● EXTRACT TO READ
╭──

"Lazy Love" is a song by American recording artist Ne-Yo, premiere online on May 14, 2012. It officially impacted Urban radio on May 29, 2012 and was released on June 12, 2012 by Motown Records for purchase as a digital download. It is the first single from his album R.E.D. The music video for the song premiered on June 11, 2012. The song peaked at #25 on the Billboard Hot R&B/Hip Hop Songs chart. The music video was directed by Diane Martel.

Background and release 
Ne-Yo's fifth album R.E.D. (2012) is the follow-up to the singer's 2010 concept-heavy studio album, Libra Scale. The album's first single titled "Lazy Love" was premiered online on May 14, 2012, and was serviced to US urban radio on May 29, 2012. On June 12, 2012, the song was released for digital download in the United States. The song entered the Billboard Hot R&B/Hip Hop Songs chart at #97, and peaked at 25. "Lazy Love" is one of two songs which precede the album's release, the other "Let Me Love You (Until You Learn to Love Yourself)" being directed towards mainstream audiences, with its Europop and synthpop production.

Music video
The clean version of the music video was premiered on BET's 106 & Park on June 11, 2012. While the explicit/dirty version of the video premiered the following day on VEVO.

╰──

● Records
╭──

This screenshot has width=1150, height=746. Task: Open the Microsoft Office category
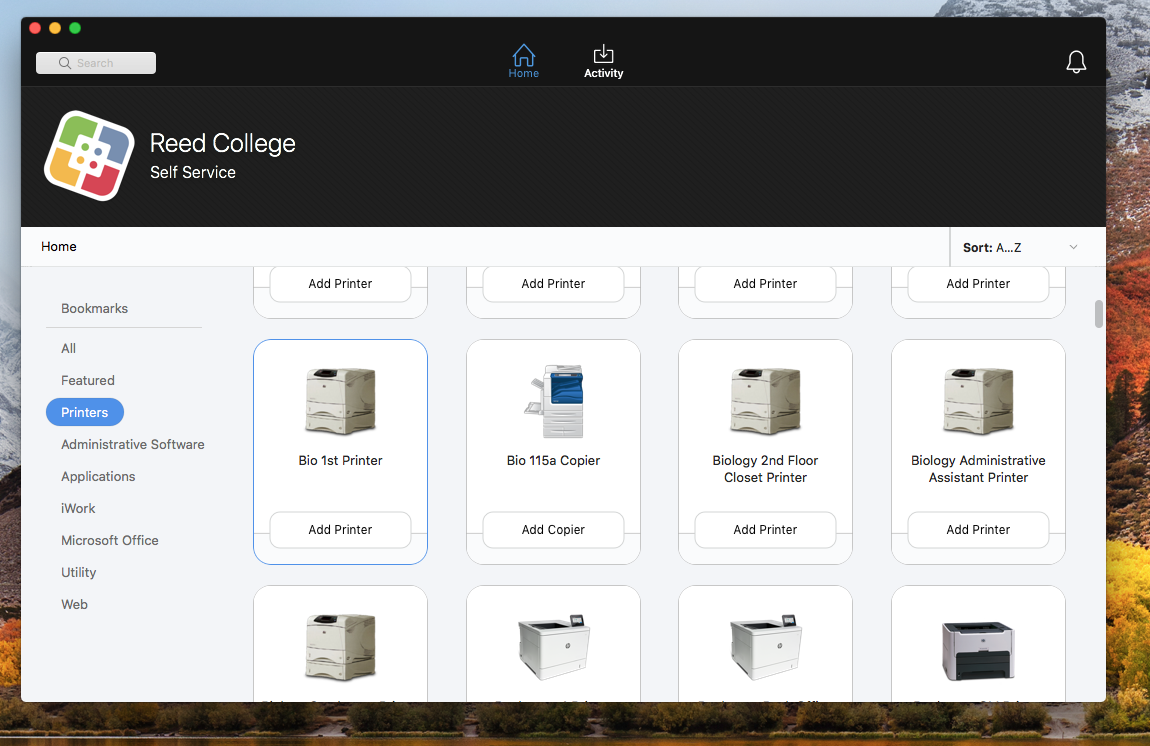coord(110,540)
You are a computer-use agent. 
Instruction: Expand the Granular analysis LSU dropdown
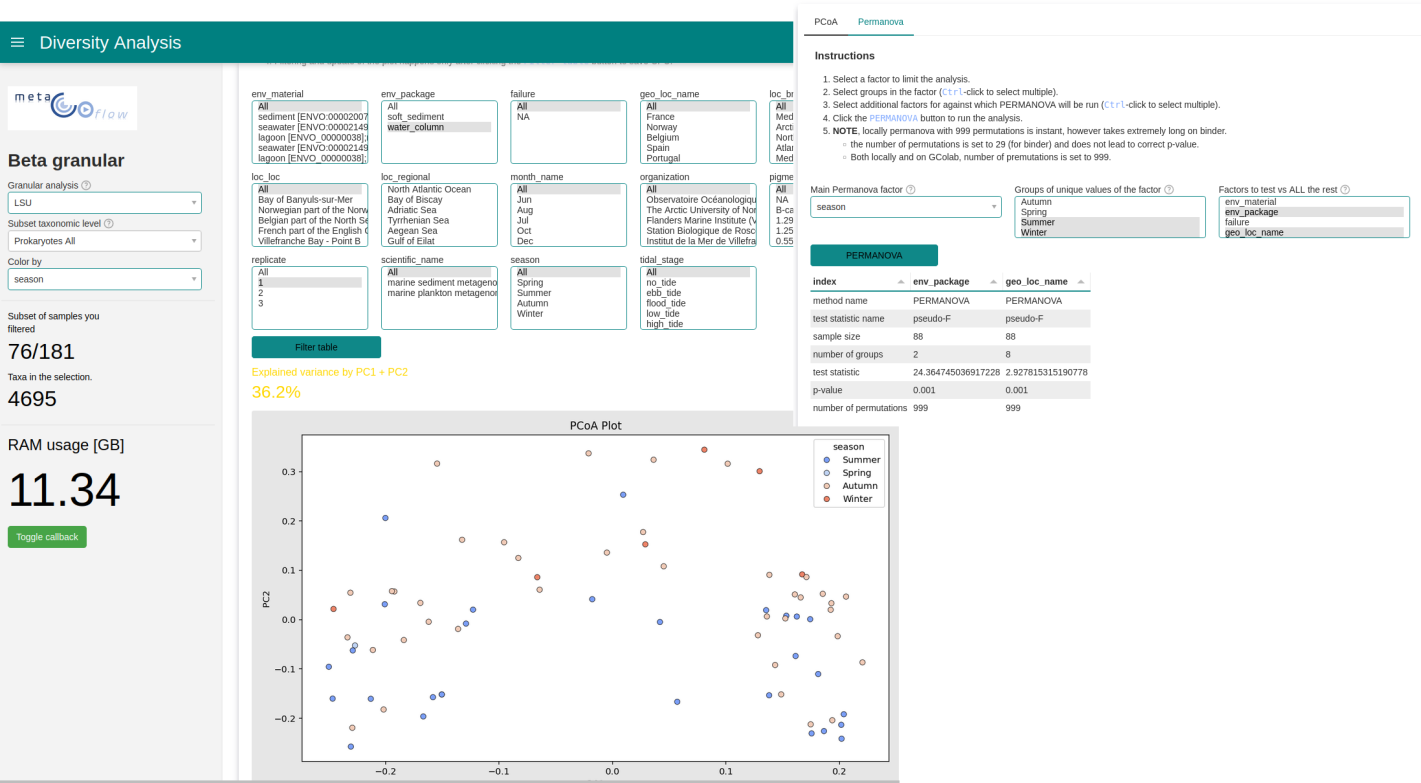[104, 203]
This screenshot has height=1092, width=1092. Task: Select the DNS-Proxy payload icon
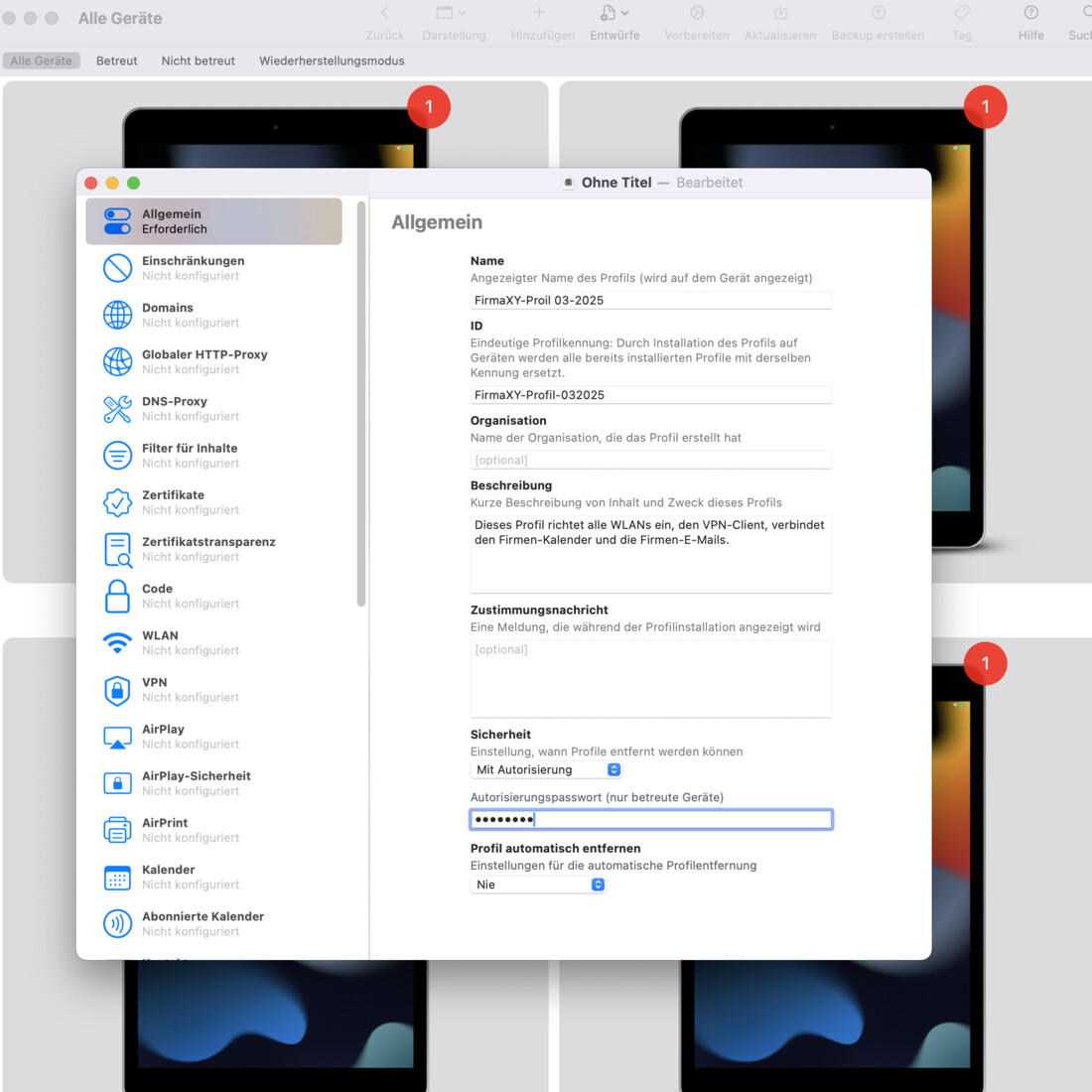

╰──

● TASKS
**1)** Answer these questions about the text on "Lazy Love":
(a) Who directed the song's music video?
(b) At what position did the song enter the Billboard Hot R&B/Hip Hop Songs chart?
(c) On which outlet did the explicit version of the video premiere?
**2)** Write the next few sentences of the text on "Lazy Love," continuing from its final sentence.

● ANSWERS BY TASK
**1)**
(a) Diane Martel
(b) #97
(c) VEVO

**2)**
Writing and production 
"Lazy Love" is a down-tempo R&B slow-jam written by Ne-Yo and Robert Shea Talor, with production courtesy of Shea Taylor. The song features a "sonorous base" line and "slow-drip synths" with lyrics that centre on the "languid desire that pins a couple to their sheets way past morning".

Live performances and cover versions
Ne-Yo has performed the song live. He performed it live for the first time on BET's 106 & Park. On May 30, 2014, Australian boy band The Collective released an acoustic cover of "Lazy Love" as a B-side to the physical release of their fourth single "Burn the Bright Lights". The Collective's cover was later released digitally on July 4, 2014 as their fifth single.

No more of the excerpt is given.